The NFL's kicking game imploded with 12 missed or blocked extra points just days after Walsh was waived for his own kicking woes that included too many missed PATs. Ten different kickers, including the Vikings new man Kai Forbath, combined to set anNFL record since the 1970 merger for the most missed kicks in one week.
Star Tribune columnist Jim Souhan humored Vikings fans by tweeting "I thought it was touching, all of the NFL kickers who missed extra points today as a show of solidarity with Blair Walsh."
This could be one way to try and explain the historically bad kicking day, however, the reality is the NFL has succeeded in trying to make extra-point attempts more competitive with its 2015 rule change that moved back the kicks 13 yards.

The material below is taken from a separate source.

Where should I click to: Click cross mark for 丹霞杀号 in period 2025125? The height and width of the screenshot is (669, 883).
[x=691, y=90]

NFL teams came to expect near perfection from their kickers when PATs were snapped from the 2-yard line with a 99 percent conversation rate. Today's extra points are snapped from the 15-yard line for what equates to a 32-yard field-goal attempt and are being converted about 94 percent of the time.

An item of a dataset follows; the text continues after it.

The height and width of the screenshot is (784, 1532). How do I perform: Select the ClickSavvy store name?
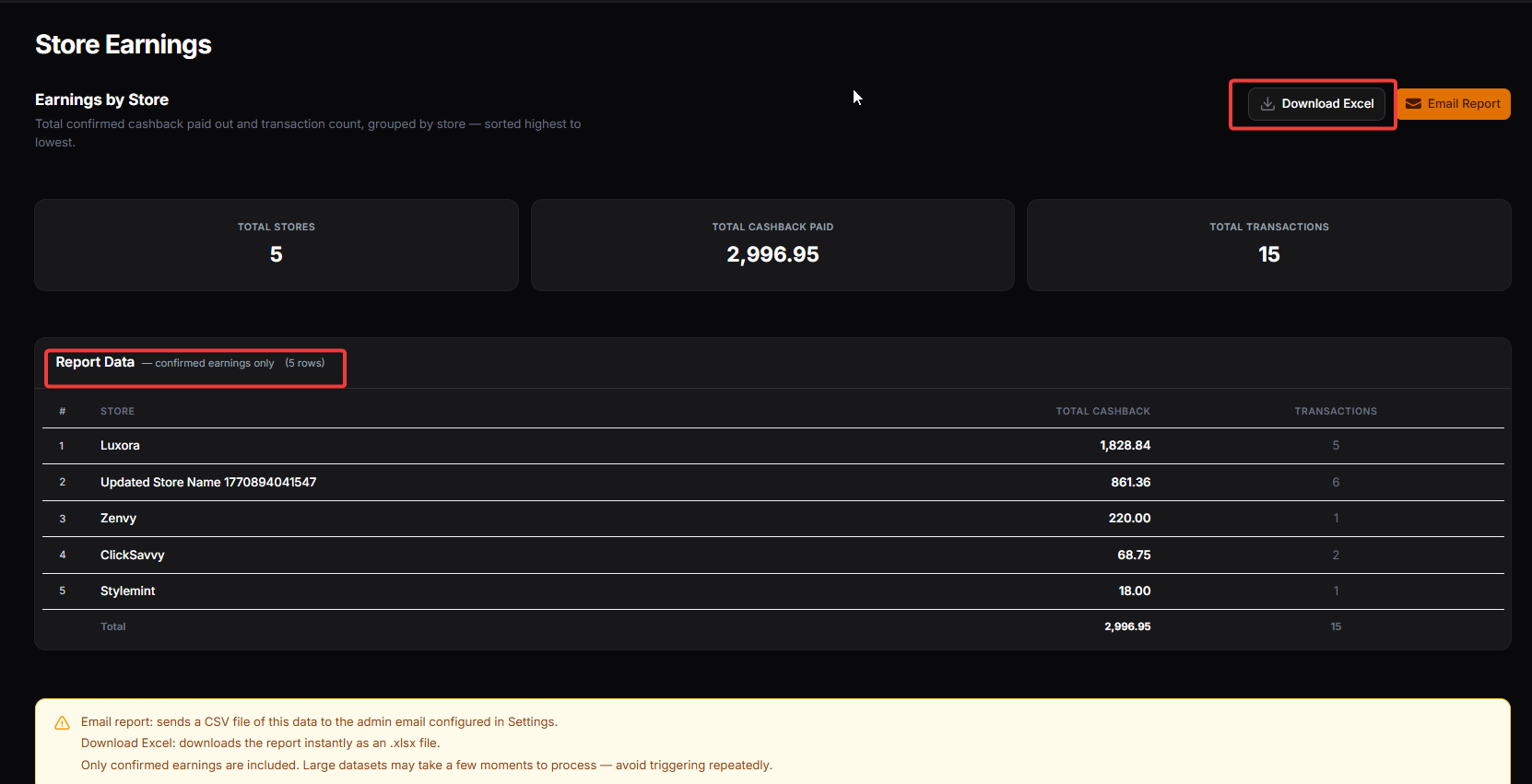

Though that may seem like a "chip shot," kickers are missing extra points almost weekly and Sunday missed four more than were missed the entire 2014 regular season.
Ashley Fox, NFL reporter/analyst on SportsCenter, called for the league to restore peace among kickers and their teams/fans by moving the PAT back to where it used to be.
"The only time anybody notices [kickers] is when they screw up," Fox said Sunday. "Well, this season they're screwing up all the time. Kickers not named [Adam] Vinatieri and [Justin] Tucker have gone from being virtually automatic to a train wreck. All because the NFL decided a 20-yard extra point is boring and a 33-yarder would be better.